Blood-Draw Brouhaha, Payne v. Wubbels, Revisited
By Ken K. Gourdin
The blood-draw brouhaha that ensued when then Salt Lake Police Detective Jeff Payne arrested University of Utah Hospital Burn Unit Charge Nurse Alex Wubbels after the latter refused to violate hospital policy by allowing Mr. Payne to draw blood from truck driver and Rigby ID reserve police Officer Bill Gray, who was injured—fatally, it turned out—when a suspect fleeing police in a vehicle collided with Mr. Gray’s truck, is back in the news.
Mr. Payne is suing the city and the department for wrongful termination. See coverage of Mr. Payne’s suit in Salt Lake City’s Deseret News, available here and last accessed October 12, 2019:
When another poster mischaracterized Mr. Gray’s involvement in the incident by referring to him as a “perp”—perhaps the poster is someone who watches too many police procedurals (although I, too, might have to plead guilty if someone were to level the same accusation against me)—I responded:
Vanka: “I agree. Neither the nurse nor the perp (who later died) were an immediate threat to anyone, nor were they going anywhere.”
I know you’re not on the side of Salt Lake City Police Department nor of former Detective Jeff Payne; neither am I. There’s the “what,” the thing his superior, then-Lieutenant Tracy ordered him to do in taking Nurse Wubbels into custody for obstruction of justice, and then there’s the “how”: Even if he was “just following orders” (my phrase) in accomplishing the “what,” still, he was completely and totally in control of the “how.” Nurse Wubbels wasn’t just some below-average street thug who is determined to display her contempt for the police: she was trying to do her job as she understood it and, perhaps most importantly, as her superiors had explained it to her.
And Detective Payne should have recognized the sensitivity involved in a situation in which Nurse Wubbels concludes she’s being put in an impossible position (Obey the order of then-Detective Payne, thereby violating hospital policy as it had been explained to her and lose her job, or disobey the order of then-Detective Payne and go to jail).
All of that having been said, still, you’re characterizing events inaccurately when you refer to the “perp.” Are you talking about Bill Gray, the Rigby ID reserve police officer and truck driver who is the victim of the suspect who crashed into Mr. Gray’s truck while fleeing from police? “Perp” of what? What crime, exactly, did he “perpetrate”? Such a mischaracterization contributes to observers, perhaps, missing one of the central points here: Mr. Gray did nothing wrong. I give then-Detective Payne and his attorney credit for creativity of the post hoc explanation that the former simply was trying to clear Mr. Gray and to help him keep his CDL, but it doesn’t wash, especially since Logan PD already had told Mr. Payne that the department would get Mr. Gray’s blood some other way.
Another poster, from whom I quoted an excerpt before responding, then replied:
Flashback: “It is normal procedure to draw blood from all drivers in a fatal traffic accident.”

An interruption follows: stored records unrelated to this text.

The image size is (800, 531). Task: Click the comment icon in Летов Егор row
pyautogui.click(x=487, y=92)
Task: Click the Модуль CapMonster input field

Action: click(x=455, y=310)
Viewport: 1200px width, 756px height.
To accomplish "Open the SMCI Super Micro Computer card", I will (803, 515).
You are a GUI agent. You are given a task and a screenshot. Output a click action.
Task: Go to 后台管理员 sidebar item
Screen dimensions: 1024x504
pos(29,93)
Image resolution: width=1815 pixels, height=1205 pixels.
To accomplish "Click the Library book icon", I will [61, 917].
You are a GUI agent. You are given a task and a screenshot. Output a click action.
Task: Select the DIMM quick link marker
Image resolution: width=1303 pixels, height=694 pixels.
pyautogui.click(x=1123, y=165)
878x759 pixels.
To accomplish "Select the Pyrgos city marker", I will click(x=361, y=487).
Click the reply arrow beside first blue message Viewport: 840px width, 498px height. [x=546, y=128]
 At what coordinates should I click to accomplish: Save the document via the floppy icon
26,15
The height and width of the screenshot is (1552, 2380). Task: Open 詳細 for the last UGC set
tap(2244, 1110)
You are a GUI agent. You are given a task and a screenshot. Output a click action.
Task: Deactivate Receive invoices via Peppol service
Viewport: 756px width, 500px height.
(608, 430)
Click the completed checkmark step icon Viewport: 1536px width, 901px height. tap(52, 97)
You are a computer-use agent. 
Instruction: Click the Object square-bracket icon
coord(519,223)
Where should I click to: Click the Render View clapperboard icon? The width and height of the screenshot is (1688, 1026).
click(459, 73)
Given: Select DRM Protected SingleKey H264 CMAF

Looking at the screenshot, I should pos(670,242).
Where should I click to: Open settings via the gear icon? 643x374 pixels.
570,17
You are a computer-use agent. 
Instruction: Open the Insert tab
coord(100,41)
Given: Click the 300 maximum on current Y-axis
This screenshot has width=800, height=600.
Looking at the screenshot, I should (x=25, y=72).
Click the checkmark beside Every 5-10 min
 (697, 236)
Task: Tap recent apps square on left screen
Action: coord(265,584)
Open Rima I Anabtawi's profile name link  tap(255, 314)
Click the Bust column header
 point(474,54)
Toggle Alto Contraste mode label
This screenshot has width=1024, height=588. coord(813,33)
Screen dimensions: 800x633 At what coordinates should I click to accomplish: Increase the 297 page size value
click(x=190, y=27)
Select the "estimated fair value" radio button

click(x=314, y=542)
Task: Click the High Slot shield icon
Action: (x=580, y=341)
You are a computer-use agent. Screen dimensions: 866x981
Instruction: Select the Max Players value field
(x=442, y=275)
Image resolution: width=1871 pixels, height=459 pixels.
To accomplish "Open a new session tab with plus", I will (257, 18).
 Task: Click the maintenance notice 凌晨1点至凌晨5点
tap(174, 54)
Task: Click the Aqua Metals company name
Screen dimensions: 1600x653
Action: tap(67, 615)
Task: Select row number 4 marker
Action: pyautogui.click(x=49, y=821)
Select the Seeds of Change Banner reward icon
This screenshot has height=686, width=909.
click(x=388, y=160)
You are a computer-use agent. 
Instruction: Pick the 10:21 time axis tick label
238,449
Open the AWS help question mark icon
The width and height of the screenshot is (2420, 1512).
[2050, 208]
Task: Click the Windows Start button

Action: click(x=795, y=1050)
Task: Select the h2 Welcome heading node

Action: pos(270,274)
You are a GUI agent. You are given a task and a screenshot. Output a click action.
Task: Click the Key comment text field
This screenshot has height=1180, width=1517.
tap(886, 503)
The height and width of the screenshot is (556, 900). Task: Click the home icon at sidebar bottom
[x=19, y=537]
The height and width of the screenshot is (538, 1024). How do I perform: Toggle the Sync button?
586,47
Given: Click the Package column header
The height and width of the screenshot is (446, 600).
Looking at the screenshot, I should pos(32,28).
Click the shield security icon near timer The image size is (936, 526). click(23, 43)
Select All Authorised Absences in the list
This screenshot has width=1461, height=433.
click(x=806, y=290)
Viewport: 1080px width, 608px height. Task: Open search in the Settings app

Under what law? Are you speaking of Utah’s implied consent law? While implied consent law and the policies intended to facilitate its implementation (such as agreements between medical providers such as the University of Utah Health system and law enforcement agencies Salt Lake City Police Department) were murky when this incident occurred and have since been clarified, implied consent law comes into play only when there is probable cause to believe that the person whose blood police are seeking was operating a vehicle while under the influence at the time of the collision. (But even if implied consent law wasn’t violated or doesn’t come into play here, other laws, such as the Health Insurance Portability and Accountability Act of 1996 and potentially other laws that protect patient privacy might well prevent, in fact, they likely do prevent, police from drawing blood without probable cause, without a warrant, or without exigent circumstances.)
Logan Police Department officials are on record as saying that they told Salt Lake City Police that they were unaware that Mr. Gray was unconscious at the time and therefore unable to consent to a blood draw. When presented with that information, Logan PD officials told their Salt Lake PD counterparts to not worry about getting Mr. Gray’s blood, and that they would get it some other way. If what you say is true, then I have four questions:
1. Are you referring to implied consent law?
2. Are you sure implied consent law applies to Mr. Gray, who, as I understand it, was suspected of no wrongdoing whatsoever (else why then-Det. Payne’s post hoc explanation of wanting to help Mr. Gray keep his CDL)?
3. If you’re not referring to implied consent law, what law justifies or mandates a routine post-fatal-accident blood draw?
4. Why was then-Lt. Tracy demoted and then-Det. Payne fired?